**Assigned task:**
Would you please repeat exactly the lines from the one containing "Viewport: 762px width, 492px height." to the end of the records, both included, and leave out the rest?

**Task input:**

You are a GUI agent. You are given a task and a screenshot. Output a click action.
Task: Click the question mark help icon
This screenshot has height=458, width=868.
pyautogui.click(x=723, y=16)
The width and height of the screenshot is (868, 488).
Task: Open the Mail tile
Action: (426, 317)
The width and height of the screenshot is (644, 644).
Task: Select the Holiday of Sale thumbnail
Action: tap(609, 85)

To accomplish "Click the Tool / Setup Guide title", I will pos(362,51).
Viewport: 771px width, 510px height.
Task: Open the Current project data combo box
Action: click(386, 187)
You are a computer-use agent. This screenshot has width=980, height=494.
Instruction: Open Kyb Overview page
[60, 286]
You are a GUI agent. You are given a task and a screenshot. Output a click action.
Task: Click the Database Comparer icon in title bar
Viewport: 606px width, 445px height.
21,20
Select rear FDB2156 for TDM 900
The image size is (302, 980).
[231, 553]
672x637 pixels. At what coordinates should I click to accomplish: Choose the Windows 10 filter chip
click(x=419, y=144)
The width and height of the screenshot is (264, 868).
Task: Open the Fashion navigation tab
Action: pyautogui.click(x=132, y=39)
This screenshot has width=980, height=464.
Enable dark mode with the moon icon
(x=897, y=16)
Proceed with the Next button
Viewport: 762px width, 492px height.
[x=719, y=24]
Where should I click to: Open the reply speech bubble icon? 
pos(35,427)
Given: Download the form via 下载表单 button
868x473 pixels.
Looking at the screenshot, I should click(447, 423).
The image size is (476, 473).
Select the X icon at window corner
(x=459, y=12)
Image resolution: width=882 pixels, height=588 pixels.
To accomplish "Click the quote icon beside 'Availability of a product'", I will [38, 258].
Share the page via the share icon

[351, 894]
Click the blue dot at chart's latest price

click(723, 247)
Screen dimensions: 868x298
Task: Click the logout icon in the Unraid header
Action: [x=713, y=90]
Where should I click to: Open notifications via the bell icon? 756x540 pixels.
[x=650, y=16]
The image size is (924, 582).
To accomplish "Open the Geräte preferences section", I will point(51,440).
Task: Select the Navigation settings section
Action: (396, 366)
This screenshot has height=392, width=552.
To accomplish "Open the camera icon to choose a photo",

**Response area:**
Viewport: 762px width, 492px height.
[x=719, y=24]
Where should I click to: Open the reply speech bubble icon? 
pos(35,427)
Given: Download the form via 下载表单 button
868x473 pixels.
Looking at the screenshot, I should click(447, 423).
The image size is (476, 473).
Select the X icon at window corner
(x=459, y=12)
Image resolution: width=882 pixels, height=588 pixels.
To accomplish "Click the quote icon beside 'Availability of a product'", I will [38, 258].
Share the page via the share icon

[351, 894]
Click the blue dot at chart's latest price

click(723, 247)
Screen dimensions: 868x298
Task: Click the logout icon in the Unraid header
Action: [x=713, y=90]
Where should I click to: Open notifications via the bell icon? 756x540 pixels.
[x=650, y=16]
The image size is (924, 582).
To accomplish "Open the Geräte preferences section", I will point(51,440).
Task: Select the Navigation settings section
Action: (396, 366)
This screenshot has height=392, width=552.
To accomplish "Open the camera icon to choose a photo",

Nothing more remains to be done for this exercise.